Following the standoff in Basra last week between Iraqi forces and Muqtada al-Sadr's Mahdi militia, the American media portrayed the resolution of the standoff as a military and political disaster for Iraqi Prime Minister Maliki. The four day operation resulted in a supposed cease fire agreement reached between the Iraqi government and an al-Sadr still hiding in Iran.

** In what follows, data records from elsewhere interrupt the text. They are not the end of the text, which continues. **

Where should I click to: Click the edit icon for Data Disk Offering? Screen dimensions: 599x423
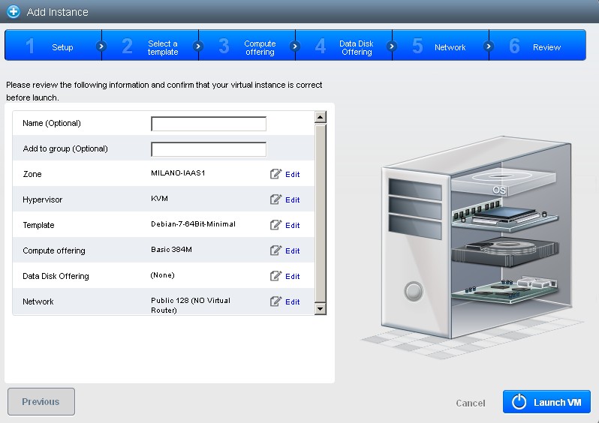tap(275, 276)
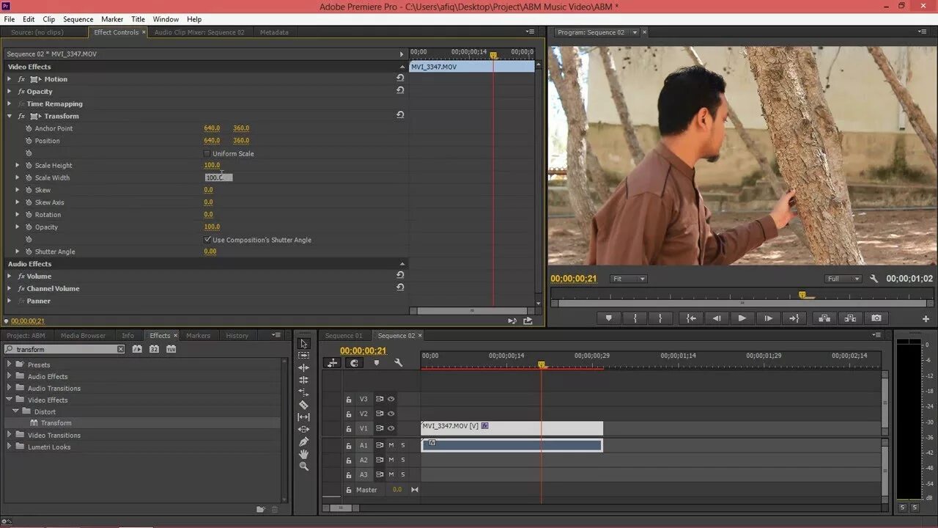The image size is (938, 528).
Task: Enable the Uniform Scale checkbox
Action: point(207,154)
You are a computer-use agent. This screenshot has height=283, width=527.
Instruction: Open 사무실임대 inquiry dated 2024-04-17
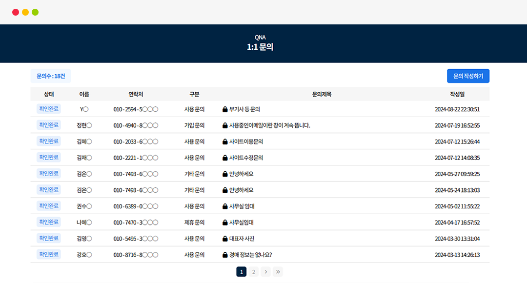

Time magazine declared that the concession amounted to a victory for Sadr; that the Iraqis granted him and his militia some type of legitimacy in the process
GEN Petraeus acknowledged in Ralph Peter's New York Post piece ""the planning for Basra was incomplete and some of the local forces were incapable of standing up to the Iranian-supported rogue-militia elements." I suppose that if you compare their performance to American and British capabilities then their performance might appear lacking. However, reports from the field are that the Iraqi forces went INTO the heart of Basra and fought toe-to-toe with the Mahdi militia, something coalition forces never did.
GEN Petraeus summarized the Iraqi's performance in overcoming their own operational difficulties: "It also displayed the Iraqi capability to deploy two brigades' worth of conventional and special-operations forces on less than 48-hours' notice, with another brigade following. That would not have been possible a year ago."
I should point out that it is being (more accurately) reported now that al-Sadr requested the cease-fire, not the Iraqi government. After all, his force was decisively engaged and facing a now determined Iraqi force bent on securing the vital areas of Basra. If the Mahdi Army fights and gets itself wiped out, Sadr loses a huge chunk of his political leverage.
So were does that leave us today? UPI is reporting that Prime Minister al-Maliki has ordered the complete disbandment of the Mahdi Army. Iraqi Soldiers have continued a theater-wide assault against the entire of al-Sadr's forces. It now seems that the Iraqi government is no longer satisfied with obtaining peace with Sadr, now the Iraqi's appear on the edge of crushing him.
So why aren't we hearing a lot of this on the news? It appears that word is beginning to get out of the region. Fox News appears to be doing their job and echoing the sentiments of Peter's and UPI in preparation of tomorrow's brief to Congress by GEN Petraeus and Ambassador Crocker. Look for other news agencies and editorials to pick up the beat after the General's sound bytes blanket the news waves.
Of course, while this is potentially tremendous news for the Coalition and its supporters, I can't help but think that it does not sound well for folks that are banking on making a living promising a quick pullout.
GEN Petraeus is a huge fan of T.E. Lawrence, going so far as to quote him in the Army's revolutionary new FM 3.0. Paraphrased, it's better for our local allies to do something imperfectly themselves than for us to do it perfectly for them. Given time, resources, and training and throw in a little patience, the Iraqi Defense Force will overcome. Unfortunately it appears that they may be a little short on time.
The biggest obstacle facing the Iraqi forces is no longer the Mahdi Army or al-Quada, but rather a mounting force of unrealistic expectations.